Anonymous Monk has asked for the wisdom of the Perl Monks concerning the following question:

Hi, my prob is this:

I have some data like this: {[[group1 #xxx#]] text [[group2]] text2 [[group3 #something# else]]}
My task is simple: I wanna delete all groups "[...]" containing the chars "#...#". Text between groups must be left! After that there must be the "winning" group left, means the first from left "{" or nothing.

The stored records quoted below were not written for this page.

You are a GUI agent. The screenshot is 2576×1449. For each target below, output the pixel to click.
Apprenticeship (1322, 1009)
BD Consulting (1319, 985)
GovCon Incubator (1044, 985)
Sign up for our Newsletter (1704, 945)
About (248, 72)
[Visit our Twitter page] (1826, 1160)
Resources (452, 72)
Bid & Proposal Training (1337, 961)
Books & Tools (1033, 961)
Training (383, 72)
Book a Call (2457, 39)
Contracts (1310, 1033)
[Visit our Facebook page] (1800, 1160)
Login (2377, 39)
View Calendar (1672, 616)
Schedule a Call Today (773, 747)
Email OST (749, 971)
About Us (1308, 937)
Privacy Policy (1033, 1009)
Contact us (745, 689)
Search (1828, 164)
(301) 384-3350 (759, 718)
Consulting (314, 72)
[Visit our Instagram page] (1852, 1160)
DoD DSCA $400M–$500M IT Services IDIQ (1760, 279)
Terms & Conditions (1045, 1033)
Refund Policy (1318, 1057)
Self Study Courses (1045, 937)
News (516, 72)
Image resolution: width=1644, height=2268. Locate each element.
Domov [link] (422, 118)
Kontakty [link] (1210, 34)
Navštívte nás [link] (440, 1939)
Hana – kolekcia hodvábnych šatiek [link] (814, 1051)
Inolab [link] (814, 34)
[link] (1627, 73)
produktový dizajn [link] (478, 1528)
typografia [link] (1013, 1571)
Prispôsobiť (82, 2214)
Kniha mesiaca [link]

In this example it should be: ->" text group2 text2"
I tried this before: $R  =~ s/(.*?)(\[.*?\#.*?\#.*?\].*?)?(.*?)/$1$3/gm;
but it isnt satisfying.

Perhaps there is a PerlRegGuru out there? :-) thx

Alex

Code tags and general spification - dvergin 2002-11-19

Replies are listed 'Best First'.
Re: Need a cool RegExpresseion. plz help
by sauoq (Abbot) on Nov 20, 2002 at 00:09 UTC
    my $winner = $1 if $R =~ /(\[[^#]*(?:\]|#[^#]*\]))/;

    As an explanation, that matches a literal left square bracket followed by anything that is not an octothorp, followed by either a right bracket or anything that is not an octothorpe then a right bracket. If you can have two "winning" groups on one line, you should use minimal rather than greedy matching.

    Another way is:

    my $winner = $1 if $R =~ /(\[[^#]*(?:#[^#]*)?\])/;

    Which means a literal left bracket followed by anything that is not an octothorpe followed by an optional octothorp and anything that is not an octothorp followed by a right bracket. I think I prefer this method. Here is a nicely commented version:

    /( # Start capturing. \[ # A literal left bracket. [^#]* # Anthing that is not an octothorp (?: # Group without capturing \# # A literal octothorp [^#]* # Anything that is not an octothorp )? # End group. Group is optional. \] # literal right bracket. )/x

    -sauoq
    "My two cents aren't worth a dime.";
    
Re: Need a cool RegExpresseion. plz help
by nothingmuch (Priest) on Nov 19, 2002 at 23:55 UTC
    I think that some work is being done without it needing to be done...
    $R =~ s/\[[^\]]*?#[^\]]*?#.*?\]//gm;
    Will simply remove any blocks of text enclosed in brackets, which have at least two sharp/pound signs chars in them.

    Your solution is bit complicated. For example the group finding part is quantified with ?, which means match once or zero times... Also the trapping of the first group and the third one, and then rewriting them in place is a bit expensive.
    The regexp seems correct other than the redundancy, as nothing is forced.

    Update: Corrections based on sauoq's reply. The last one doesn't need to be negated tho, as nongreedy will match the first occurance of ]. Someone slap me next time i answer stuff at 2 am...

    -nuffin
    zz zZ Z Z #!perl

      Two nits. You can write your character classes as [^]] rather than [^\]]. I think it's easier to read that way but someone else might not. More importantly, your /m modifier to the regex isn't doing a bit of good. That only affects the way anchors (^ and $) work. Perhaps you meant to use /s so that your final .* would match a newline.

      Other than that, your reply is better than mine as it actually does what he asked for rather than matching the "winning" group, which is what I did...

      Update: Just to be clear, I'd write it like s/\[[^]]*?#[^]]*?#[^]]*?\]//g. I prefer to be explicit about matching anything other than a right bracket rather than using constructs like .*?\] which work but don't really say what they mean. Avoiding them also allows you to avoid the /s modifier.

      -sauoq
      "My two cents aren't worth a dime.";